*Exercise directions*:
Answer from the Feistel cipher proof:
(a) What does self-inverse mean here for encryption and decryption?
(b) Which pair is the starting point of the second application?
(c) Which XOR property does the key insight cite?

The Feistel cipher is **self-inverse**: applying the same function twice returns the original value. This means encryption and decryption use the exact same algorithm.

**Mathematical Proof:**

Let's denote the input as $(L_1, R_1)$ and the round function as $F(x)$.

**First application (Encryption):**

$$
\begin{aligned}
L_2 &= R_1, & R_2 &= L_1 \oplus F(R_1) \\
L_3 &= R_2, & R_3 &= L_2 \oplus F(R_2) \\
\text{Output} &= (R_3, L_3)
\end{aligned}
$$

**Second application (Decryption) - Starting with $(R_3, L_3)$:**

$$
\begin{aligned}
L_2' &= L_3, & R_2' &= R_3 \oplus F(L_3) \\
&= L_3, & &= R_3 \oplus F(R_2) \\
&= L_3, & &= (L_2 \oplus F(R_2)) \oplus F(R_2) \\
&= L_3, & &= L_2 = R_1 \quad \text{(XOR cancellation)} \\
\\
L_3' &= R_2' = R_1, & R_3' &= L_2' \oplus F(R_2') \\
&= R_1, & &= L_3 \oplus F(R_1) \\
&= R_1, & &= R_2 \oplus F(R_1) \\
&= R_1, & &= (L_1 \oplus F(R_1)) \oplus F(R_1) \\
&= R_1, & &= L_1 \quad \text{(XOR cancellation)} \\
\\
\text{Output} &= (R_3', L_3') = (L_1, R_1) \quad \checkmark
\end{aligned}
$$

**Key Insight:** The XOR operation's property $a \oplus b \oplus b = a$ ensures that each transformation is reversed when applied twice.

*Given material*:

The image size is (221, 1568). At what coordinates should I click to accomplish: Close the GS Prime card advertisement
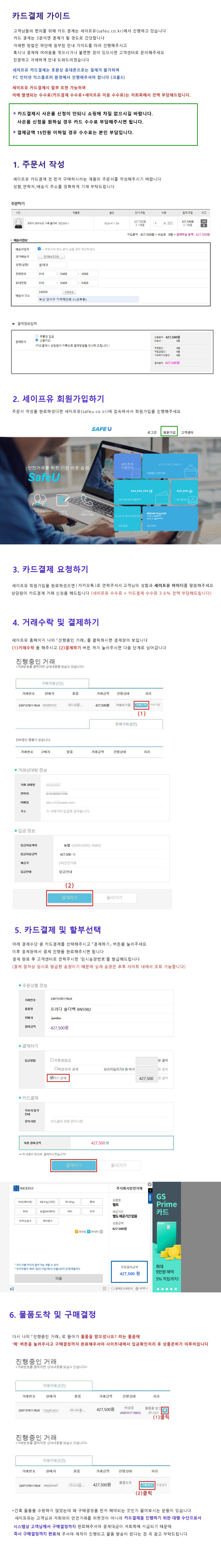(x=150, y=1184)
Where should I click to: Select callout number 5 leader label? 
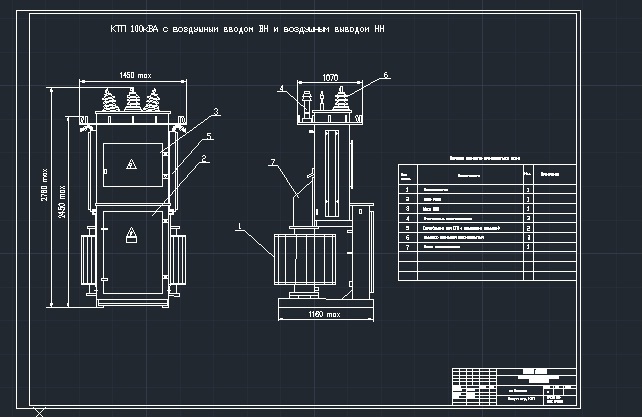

*The result*:
(a) They use the exact same algorithm.
(b) (R_3, L_3)
(c) a ⊕ b ⊕ b = a